● **Your assignment**: Across all entries below, how many lines include "dropdown"? Answer with the number alone.

Stored data
==============================

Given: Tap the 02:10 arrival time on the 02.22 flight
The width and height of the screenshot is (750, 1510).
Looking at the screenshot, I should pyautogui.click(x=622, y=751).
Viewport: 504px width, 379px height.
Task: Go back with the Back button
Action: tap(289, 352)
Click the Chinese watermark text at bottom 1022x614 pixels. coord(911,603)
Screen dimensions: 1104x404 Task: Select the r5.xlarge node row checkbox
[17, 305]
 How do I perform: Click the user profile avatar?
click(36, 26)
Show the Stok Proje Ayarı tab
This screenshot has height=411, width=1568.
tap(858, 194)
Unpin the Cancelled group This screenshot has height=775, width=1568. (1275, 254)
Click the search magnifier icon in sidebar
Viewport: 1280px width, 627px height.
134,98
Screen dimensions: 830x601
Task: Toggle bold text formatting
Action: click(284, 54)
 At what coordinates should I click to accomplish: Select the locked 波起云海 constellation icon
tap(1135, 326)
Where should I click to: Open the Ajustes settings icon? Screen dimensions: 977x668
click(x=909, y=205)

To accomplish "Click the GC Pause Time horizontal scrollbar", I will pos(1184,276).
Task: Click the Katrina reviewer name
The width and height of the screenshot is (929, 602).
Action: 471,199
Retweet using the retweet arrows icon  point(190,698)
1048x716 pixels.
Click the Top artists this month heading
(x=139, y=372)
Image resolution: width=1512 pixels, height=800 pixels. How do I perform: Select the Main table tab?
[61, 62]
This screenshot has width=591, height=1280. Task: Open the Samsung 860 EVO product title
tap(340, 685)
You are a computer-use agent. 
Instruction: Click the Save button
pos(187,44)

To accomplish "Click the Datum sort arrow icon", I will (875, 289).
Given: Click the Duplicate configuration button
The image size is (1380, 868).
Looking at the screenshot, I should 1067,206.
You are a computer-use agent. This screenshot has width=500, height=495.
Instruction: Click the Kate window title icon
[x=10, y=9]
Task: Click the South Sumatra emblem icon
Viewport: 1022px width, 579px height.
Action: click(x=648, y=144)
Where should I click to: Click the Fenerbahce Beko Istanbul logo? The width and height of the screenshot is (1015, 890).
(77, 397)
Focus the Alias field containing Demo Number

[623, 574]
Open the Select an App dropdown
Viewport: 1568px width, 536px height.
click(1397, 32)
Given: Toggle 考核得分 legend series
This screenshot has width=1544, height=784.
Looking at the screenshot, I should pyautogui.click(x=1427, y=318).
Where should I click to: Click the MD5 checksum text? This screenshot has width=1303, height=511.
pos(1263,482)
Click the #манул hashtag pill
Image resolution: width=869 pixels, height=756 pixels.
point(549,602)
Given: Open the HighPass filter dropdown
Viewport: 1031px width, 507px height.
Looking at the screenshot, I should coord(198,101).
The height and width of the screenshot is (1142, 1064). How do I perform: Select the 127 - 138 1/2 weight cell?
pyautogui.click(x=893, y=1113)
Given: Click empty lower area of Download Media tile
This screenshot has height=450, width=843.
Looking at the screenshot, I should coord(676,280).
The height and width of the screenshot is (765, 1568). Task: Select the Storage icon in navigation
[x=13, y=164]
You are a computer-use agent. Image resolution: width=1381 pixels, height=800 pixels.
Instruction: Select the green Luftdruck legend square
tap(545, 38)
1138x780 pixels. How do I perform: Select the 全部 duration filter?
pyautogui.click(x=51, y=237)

==============================

● **Finished task**: 2